THERESA O’DONOHUE

I’ve been involved in environmental activism and policy making since 2007. I began to work collaboratively on sustainable community development when I discovered the Transition Network in 2007. I joined a local transition group and we basically went from turning sustainable development ideas into community projects. Some projects succeeded while others did not. I learned a LOT about community development and participation through training and experience. I noticed that many attempts to bring projects to life are blocked by bureaucracy resulting in fatigue and withdrawal by people from participating. Creative, insightful, brilliant people with amazing ideas are beaten down by the system. I’ve done the courses and it’s really the government that gets in the way.

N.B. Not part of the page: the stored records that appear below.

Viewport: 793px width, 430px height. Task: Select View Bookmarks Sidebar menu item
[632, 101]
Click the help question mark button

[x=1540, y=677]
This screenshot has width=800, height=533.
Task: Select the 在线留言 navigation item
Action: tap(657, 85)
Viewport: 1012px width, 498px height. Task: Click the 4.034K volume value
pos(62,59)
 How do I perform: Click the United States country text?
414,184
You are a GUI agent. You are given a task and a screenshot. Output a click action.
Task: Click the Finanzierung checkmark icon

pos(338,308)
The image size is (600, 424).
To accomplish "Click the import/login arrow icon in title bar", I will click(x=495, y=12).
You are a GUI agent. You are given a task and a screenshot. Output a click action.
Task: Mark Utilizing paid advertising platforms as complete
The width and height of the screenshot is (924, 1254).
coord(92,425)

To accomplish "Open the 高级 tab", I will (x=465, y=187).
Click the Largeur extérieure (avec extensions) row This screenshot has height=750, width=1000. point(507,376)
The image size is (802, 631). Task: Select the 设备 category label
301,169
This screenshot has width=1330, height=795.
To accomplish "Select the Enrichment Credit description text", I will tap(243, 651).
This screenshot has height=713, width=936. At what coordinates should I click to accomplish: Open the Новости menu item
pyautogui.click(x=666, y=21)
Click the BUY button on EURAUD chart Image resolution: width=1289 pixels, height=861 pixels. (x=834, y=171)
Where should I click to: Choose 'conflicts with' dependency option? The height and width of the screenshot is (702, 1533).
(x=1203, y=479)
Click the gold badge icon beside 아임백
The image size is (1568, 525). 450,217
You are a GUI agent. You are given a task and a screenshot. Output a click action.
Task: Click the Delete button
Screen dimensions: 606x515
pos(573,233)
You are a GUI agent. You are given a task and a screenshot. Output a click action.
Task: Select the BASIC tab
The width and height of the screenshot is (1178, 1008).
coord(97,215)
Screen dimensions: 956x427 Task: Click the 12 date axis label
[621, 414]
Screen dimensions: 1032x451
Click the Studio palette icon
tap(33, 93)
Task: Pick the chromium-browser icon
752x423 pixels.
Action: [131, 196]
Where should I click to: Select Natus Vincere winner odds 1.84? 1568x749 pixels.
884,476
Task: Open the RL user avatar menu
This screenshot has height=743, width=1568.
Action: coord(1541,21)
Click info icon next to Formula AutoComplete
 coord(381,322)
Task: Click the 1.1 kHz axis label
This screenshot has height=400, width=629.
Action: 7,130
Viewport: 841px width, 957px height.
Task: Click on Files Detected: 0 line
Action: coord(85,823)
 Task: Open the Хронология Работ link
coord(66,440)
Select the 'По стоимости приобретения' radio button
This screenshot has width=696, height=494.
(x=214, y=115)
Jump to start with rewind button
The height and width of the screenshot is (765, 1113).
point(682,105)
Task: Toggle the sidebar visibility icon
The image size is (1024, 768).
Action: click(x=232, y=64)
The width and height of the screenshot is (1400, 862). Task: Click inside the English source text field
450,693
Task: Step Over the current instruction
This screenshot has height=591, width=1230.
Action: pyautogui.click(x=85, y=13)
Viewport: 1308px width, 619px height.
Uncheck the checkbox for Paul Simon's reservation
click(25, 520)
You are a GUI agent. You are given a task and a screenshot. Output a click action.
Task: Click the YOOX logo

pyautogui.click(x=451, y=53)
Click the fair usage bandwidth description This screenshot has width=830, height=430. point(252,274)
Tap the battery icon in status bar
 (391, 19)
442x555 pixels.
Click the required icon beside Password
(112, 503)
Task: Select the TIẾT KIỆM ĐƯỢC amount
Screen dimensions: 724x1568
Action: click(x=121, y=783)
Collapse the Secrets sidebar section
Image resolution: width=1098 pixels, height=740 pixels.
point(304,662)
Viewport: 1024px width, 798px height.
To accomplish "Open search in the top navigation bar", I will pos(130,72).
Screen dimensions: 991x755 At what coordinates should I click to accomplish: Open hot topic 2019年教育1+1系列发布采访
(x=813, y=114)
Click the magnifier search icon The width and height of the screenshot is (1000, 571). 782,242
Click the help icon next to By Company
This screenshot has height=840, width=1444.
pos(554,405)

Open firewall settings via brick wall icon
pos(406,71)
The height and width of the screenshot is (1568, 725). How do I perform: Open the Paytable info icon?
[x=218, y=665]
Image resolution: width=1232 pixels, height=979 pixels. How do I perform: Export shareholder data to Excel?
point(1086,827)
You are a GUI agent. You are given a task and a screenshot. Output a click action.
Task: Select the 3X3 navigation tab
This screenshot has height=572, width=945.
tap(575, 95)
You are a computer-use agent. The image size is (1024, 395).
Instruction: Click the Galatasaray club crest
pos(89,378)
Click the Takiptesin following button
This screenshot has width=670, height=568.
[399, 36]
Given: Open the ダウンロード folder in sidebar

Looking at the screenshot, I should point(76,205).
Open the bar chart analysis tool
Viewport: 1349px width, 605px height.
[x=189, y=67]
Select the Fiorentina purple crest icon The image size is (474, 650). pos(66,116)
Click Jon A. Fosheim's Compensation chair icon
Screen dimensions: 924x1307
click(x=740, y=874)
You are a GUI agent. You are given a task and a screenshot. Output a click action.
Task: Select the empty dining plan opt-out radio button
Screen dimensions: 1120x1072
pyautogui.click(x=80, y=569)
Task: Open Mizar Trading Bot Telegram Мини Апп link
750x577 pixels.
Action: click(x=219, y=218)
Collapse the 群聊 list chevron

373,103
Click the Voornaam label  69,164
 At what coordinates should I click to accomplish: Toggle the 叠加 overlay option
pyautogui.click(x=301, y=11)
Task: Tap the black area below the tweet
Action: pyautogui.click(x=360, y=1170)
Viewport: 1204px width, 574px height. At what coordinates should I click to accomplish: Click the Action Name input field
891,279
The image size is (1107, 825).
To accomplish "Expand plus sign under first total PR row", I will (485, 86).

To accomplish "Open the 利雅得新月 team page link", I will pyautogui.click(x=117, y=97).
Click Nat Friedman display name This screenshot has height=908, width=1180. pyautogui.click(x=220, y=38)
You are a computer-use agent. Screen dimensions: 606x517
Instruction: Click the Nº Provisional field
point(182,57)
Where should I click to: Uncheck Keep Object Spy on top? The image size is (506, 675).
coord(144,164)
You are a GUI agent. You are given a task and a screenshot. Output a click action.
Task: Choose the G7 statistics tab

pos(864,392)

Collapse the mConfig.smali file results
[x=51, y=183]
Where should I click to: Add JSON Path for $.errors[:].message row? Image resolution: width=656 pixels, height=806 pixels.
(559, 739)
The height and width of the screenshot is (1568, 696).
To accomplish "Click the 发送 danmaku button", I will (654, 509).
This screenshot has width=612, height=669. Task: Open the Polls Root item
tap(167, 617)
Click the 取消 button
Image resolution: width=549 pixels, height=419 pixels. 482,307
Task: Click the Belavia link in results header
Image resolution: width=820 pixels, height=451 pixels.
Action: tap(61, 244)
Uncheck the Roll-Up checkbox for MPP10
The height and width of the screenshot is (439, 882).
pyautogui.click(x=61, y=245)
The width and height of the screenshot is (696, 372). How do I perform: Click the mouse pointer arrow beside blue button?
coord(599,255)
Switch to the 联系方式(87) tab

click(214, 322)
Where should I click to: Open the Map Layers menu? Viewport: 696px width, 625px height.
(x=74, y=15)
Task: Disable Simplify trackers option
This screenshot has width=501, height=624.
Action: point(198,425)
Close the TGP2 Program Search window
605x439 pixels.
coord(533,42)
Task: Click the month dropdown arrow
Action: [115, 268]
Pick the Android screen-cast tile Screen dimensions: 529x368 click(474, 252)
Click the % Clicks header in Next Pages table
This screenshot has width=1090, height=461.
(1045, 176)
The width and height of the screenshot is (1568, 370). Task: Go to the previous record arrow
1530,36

I progressed from projects to analysing and attempting to shape the policy to support the projects. In 2009 I got involved with Laois County Development Board trying to reshape policy to appreciate public participation especially in the transition context. I realised that representative democracy is a joke and that elected officials dependent upon votes are also dependent upon council staff to deliver on their pot hole promises! Therefore they do not rock the boat if they wish to get the jobs done that support their reelection! It’s a vicious cycle.

Turns out changing local policy isn’t enough anyway. Very often the council staff will sit back and refuse to change until they get direction from central government. Effectively – even if they have all these insightful progressive policies that you worked for hours on submissions to infiltrate they will not act upon them unless they are forced to. Of course they need the resources too.

This left me with no choice but to infiltrate national policy. So I became involved with more and more national bodies in order to influence national policy so that local policy can be changed and resourced to accommodate the publics participation in our transition to a resilient, more sustainable society. Also nationally I have been on the steering group of the Environmental Pillar, the environmental social partner made up of Non-Governmental Organisations. I am involved with Transition Ireland and Northern Ireland where I coordinated the People’s Energy Charter. I’m a member of Feasta, Foundation for the Economics of Sustainability and An Taisce’s Climate Change Committee. These have given me an amazing insight into national policy making and governance first hand. I was also a member of the National Economic and Social Council and the National Advisory Groups on PPNs. I am currently a member of Extinction Rebellion and still involved with Transition Ireland and Northern Ireland.

As well as catalysing Laois and Clare Environmental Networks I was a founding Secretariat member of Clare PPN and a cofounder of Futureproof Clare.